Stored data
↓↓↓

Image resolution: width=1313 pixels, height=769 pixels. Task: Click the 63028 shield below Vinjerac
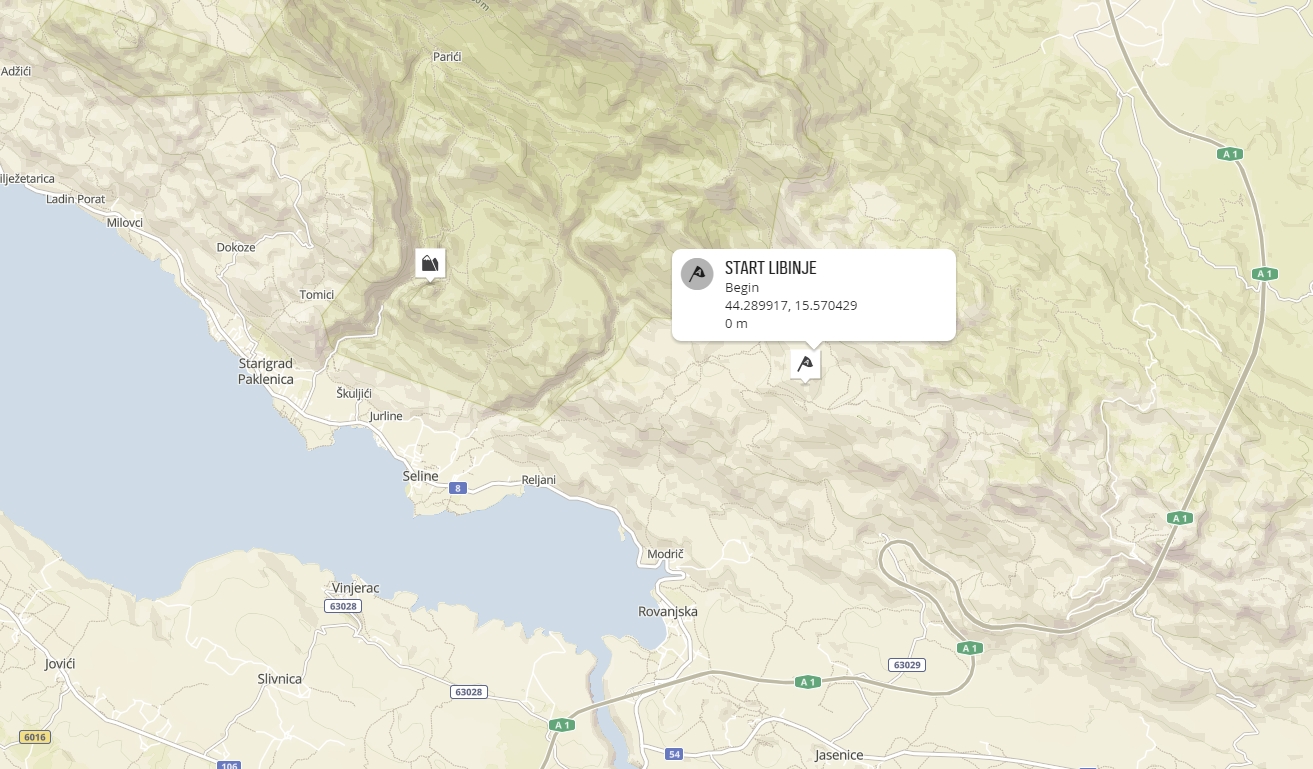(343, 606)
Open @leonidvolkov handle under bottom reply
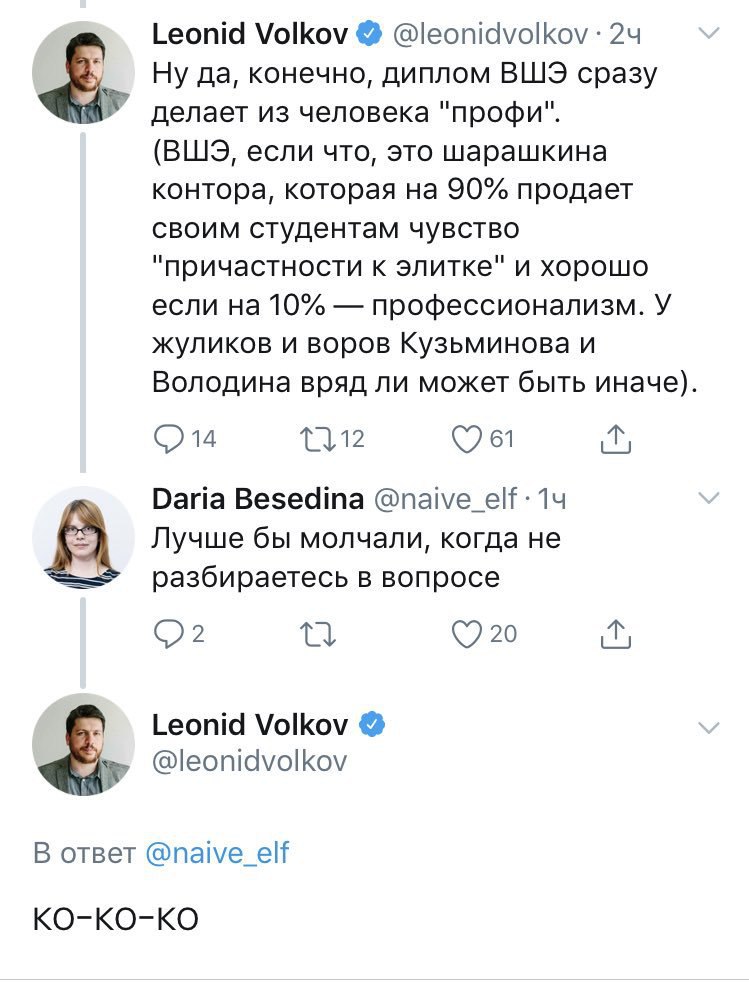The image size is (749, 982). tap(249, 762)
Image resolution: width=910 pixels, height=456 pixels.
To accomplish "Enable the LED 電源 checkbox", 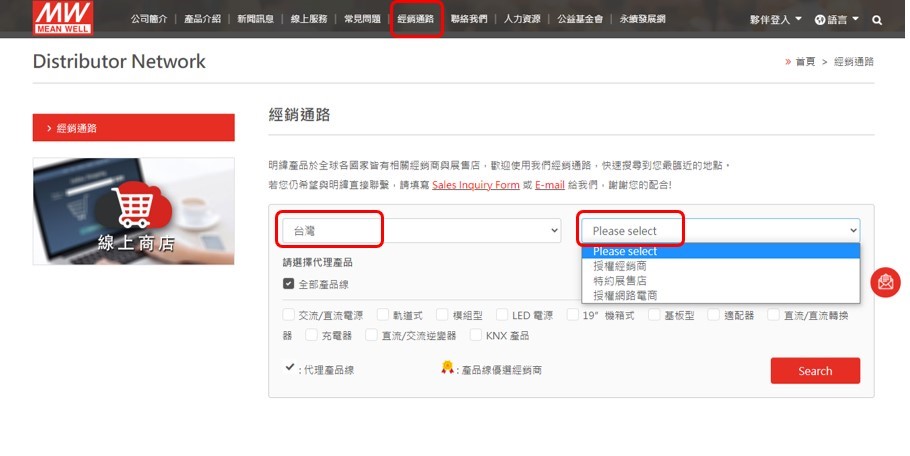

↑↑↑

Whenever a picture appears, leave it out, and return every record exactly.

→ Result:
Image resolution: width=1313 pixels, height=769 pixels. Task: Click the 63028 shield below Vinjerac
(343, 606)
Open @leonidvolkov handle under bottom reply
The image size is (749, 982). tap(249, 762)
Image resolution: width=910 pixels, height=456 pixels.
To accomplish "Enable the LED 電源 checkbox", 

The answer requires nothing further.